Сократ. Я подозреваю, что ты нашел неплохое толкование знания. Однако так же толковал это и Протагор. Другим, правда, путем он нашел то же самое. Ведь у него где-то сказано: «Мера всех вещей – человек, существующих, что они существуют, а несуществующих, что они не существуют»[15]. Ты ведь это читал когда-нибудь? [Т. 2. Теэтет. 152 а. С. 203]

…[Протагор утверждает], будто ничто само по себе не есть одно, ибо тут не скажешь ни что оно есть, ни каково оно; ведь если ты назовешь это большим, оно может показаться и малым, если назовешь тяжелым – легким и так далее, поскольку-де ничто одно не существует как что-то или как какое-то, но из порыва, движения и смешения одного с другим возникают все те вещи, про которые мы говорим, что они существуют, хотя и говорим неверно, ибо ничто никогда не есть, но всегда становится. И в этом по очереди сходились все мудрецы, кроме Парменида: и Протагор, и Гераклит, и Эмпедокл, а из поэтов – величайшие в каждом роде поэзии: в комедии – Эпихарм, в трагедии – Гомер, который, упоминая «…отца бессмертных Океана и матерь Тефису», объявляет все порождением потока и движения. Или тебе не кажется, что он так считает? [Т. 2. Теэтет. 152 d – е. С. 204]

Впечатление существования и становления производится движением, напротив, покой делает всё несуществующим и мертвым. Ведь тепло и огонь, который порождает и упорядочивает все прочее, сам возникает из порыва и трения. Так же и всякое движение вообще. Или происхождение огня не таково?

…И живые существа тоже рождаются из движения? А если взять наше тело? Разве не расстраивают его состояние покой и бездействие, тогда как упражнение и движение – укрепляют? А душевное состояние? Разве душа не укрепляется и не улучшается, обогащаясь науками во время прилежного обучения, поскольку оно есть движение, – тогда как от покоя, то есть от беспечности и нерадивости, и новому не обучается, да и выученное забывает?

…Стало быть, движение, будь то в душе или в теле, благо, а покой – наоборот?

…Тогда я прибавлю еще безветрие и затишье и тому подобное – то, что загнивает и гибнет от покоя и сохраняется от противоположного. А в довершение всего я притяну сюда еще и золотую цепь, которая, по словам Гомера, есть не что иное, как Солнце[16]. Он объясняет также, что, пока есть Солнце и круговое движение, все существует и сохраняется и у богов и у людей.
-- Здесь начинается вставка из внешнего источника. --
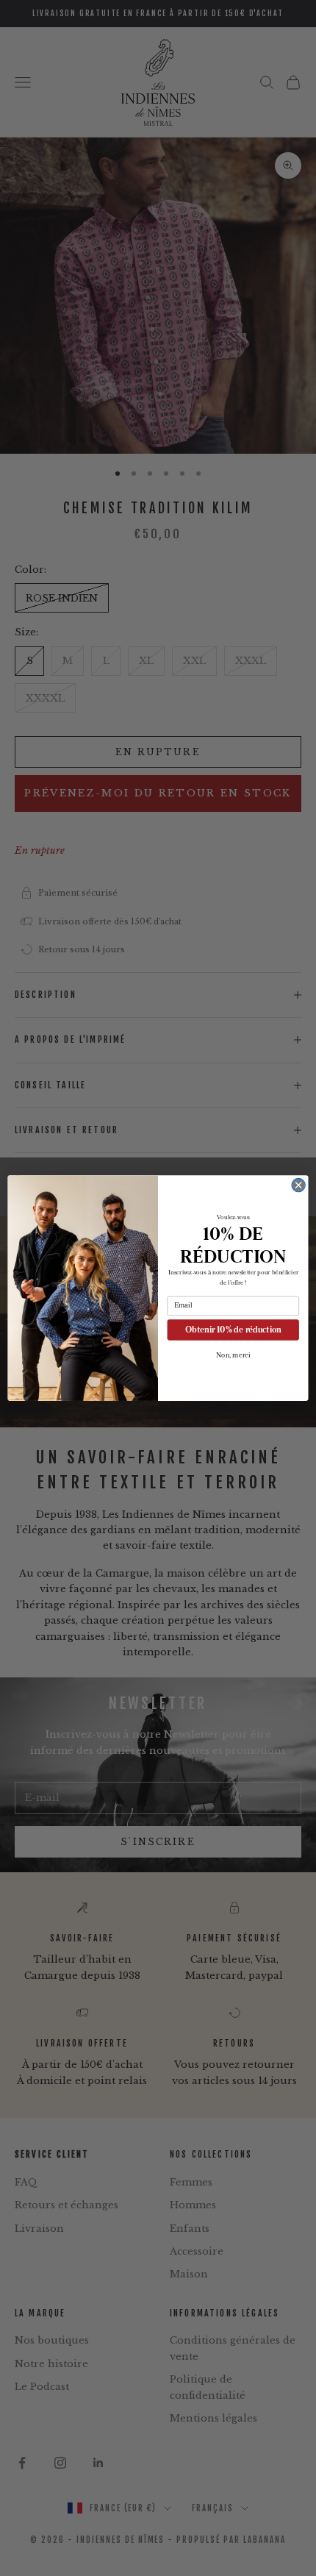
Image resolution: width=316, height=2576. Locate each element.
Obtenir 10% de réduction (233, 1329)
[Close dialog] (298, 1184)
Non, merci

А если бы вдруг это стало как вкопанное, то все вещи погибли бы и, как говорится, все перевернулось бы вверх дном. [Т. 2. Теэтет. 153 а – d. С. 205]

Будем исходить из того недавнего рассуждения, что ничто не существует само по себе как одно, – и тогда черное, белое и любой другой цвет представится нам возникающим благодаря тому, что глаз обращается на приближающееся движение, а все то, что мы называем цветом, не есть ни обращающееся, ни предмет обращения, – это нечто особое, возникающее посредине между тем и другим. Или ты будешь настаивать, что каким тебе кажется каждый цвет, таков же он и для собаки, и для любого другого живого существа? А другому человеку что бы то ни было разве представляется таким же, как и тебе? Будешь ли ты настаивать на этом или скорее признаешь, что и для тебя самого это не будет всегда одним и тем же, поскольку сам ты не всегда чувствуешь себя одинаково?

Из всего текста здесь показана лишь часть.